In such cases, either too much, too little, or the wrong data is collected.
This leads to confusion, additional work in the evaluation, or even completely unusable results.

Solution:
• Formulate specific goals and questions, e.g.: “How satisfied are customers with the support process?”
• Create a survey concept that defines:
• What exactly should be measured?
• Who is the target group?
• How will the success of the survey be evaluated?
• Use methods such as decision trees or hypothesis models to sharpen the focus.
Problem: Unsuitable survey methods
If the survey method is not suited to the objective or target group, gaps or distortions will arise.
An example: An online survey of people with low digital literacy may not deliver the desired data—not because of a lack of interest, but because of the methodology.
Solution:
• Choose the method that suits your target group:
• Online surveys for digitally savvy individuals
• Telephone or face-to-face interviews for more complex topics
• Observations in behavioral studies
• Use combined approaches (“mixed methods”) to combine quantitative and qualitative strengths.
• Test the method in a pilot study before conducting a broad survey.
Problem: Low participation rates
Many surveys fail due to low response rates.
Reasons for this include lack of motivation, questionnaires that are too long or complicated, lack of anonymity, or simply disinterest.
The result: non-representative data.

Solution:
• Make the questionnaire user-friendly: max. 5–10 minutes to complete, clear language, clear design.
• Communicate transparently: Why is the survey being conducted? What happens to the data?
• Offer incentives (e.g., participation in prize draws, vouchers).
• Timing and channel selection are crucial: send surveys after customer contact or via the target group's preferred communication channels, for example.
Problem: Distorted or incorrect answers
Even when people participate, they do not always give correct or honest answers.
Reasons for this include social desirability (e.g., on the topic of sustainability), misunderstandings, or simply a lack of concentration.
Solution:
• Use neutral and unambiguous wording—avoid suggestive or double questions.
• Use scales with clear anchor points (e.g., “1 = very dissatisfied” to “5 = very satisfied”).
• Add anonymous response options for sensitive topics.
• Conduct pre-tests to identify any ambiguities in the questionnaire in advance.
• Randomize the order of responses for multiple-choice questions to avoid response patterns.
Problem: Technical issues & privacy concerns
Poorly optimized tools, loading problems, or lack of accessibility quickly lead to dropouts.
Similarly, uncertainty about data protection (e.g., what happens to my answers?) can reduce willingness to participate.

Solution:
• Choose reliable, GDPR-compliant tools such as easyfeedback that work on all devices.

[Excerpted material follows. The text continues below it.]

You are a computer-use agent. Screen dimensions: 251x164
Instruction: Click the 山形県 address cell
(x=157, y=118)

• Test the technical implementation in advance on mobile devices, browsers, low bandwidth, etc.
• Explain clearly and transparently how the data will be used, stored, and protected.

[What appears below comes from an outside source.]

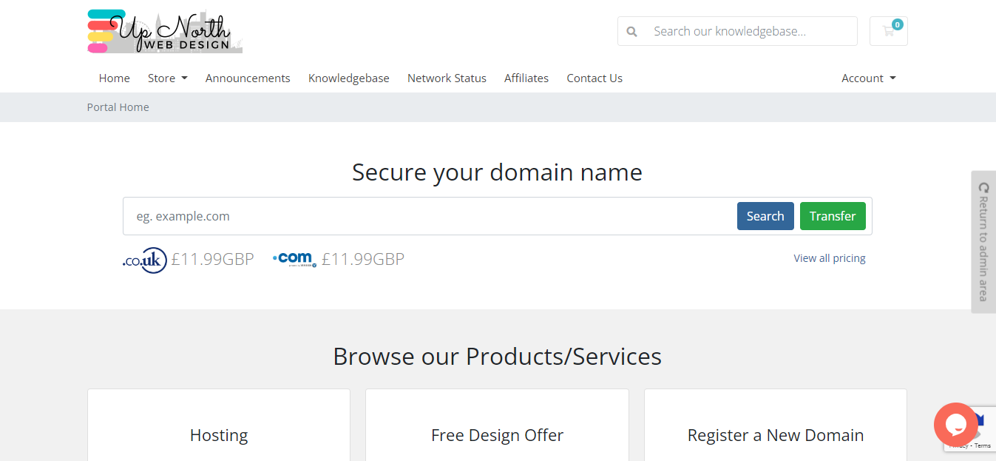Expand the Store dropdown menu
This screenshot has height=461, width=996.
(168, 78)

• Offer the option of anonymous participation if no personal data is required.
Conclusion
Data collection is a demanding but crucial process.
Only when goals are clearly defined, methods are well chosen, and participants are actively involved can usable and reliable data be generated.
Companies and organizations that are aware of typical problems and take steps to prevent them gain a real knowledge advantage.
With professional planning and regular evaluation, data quality can be significantly improved—and with it, the success of data-based decisions.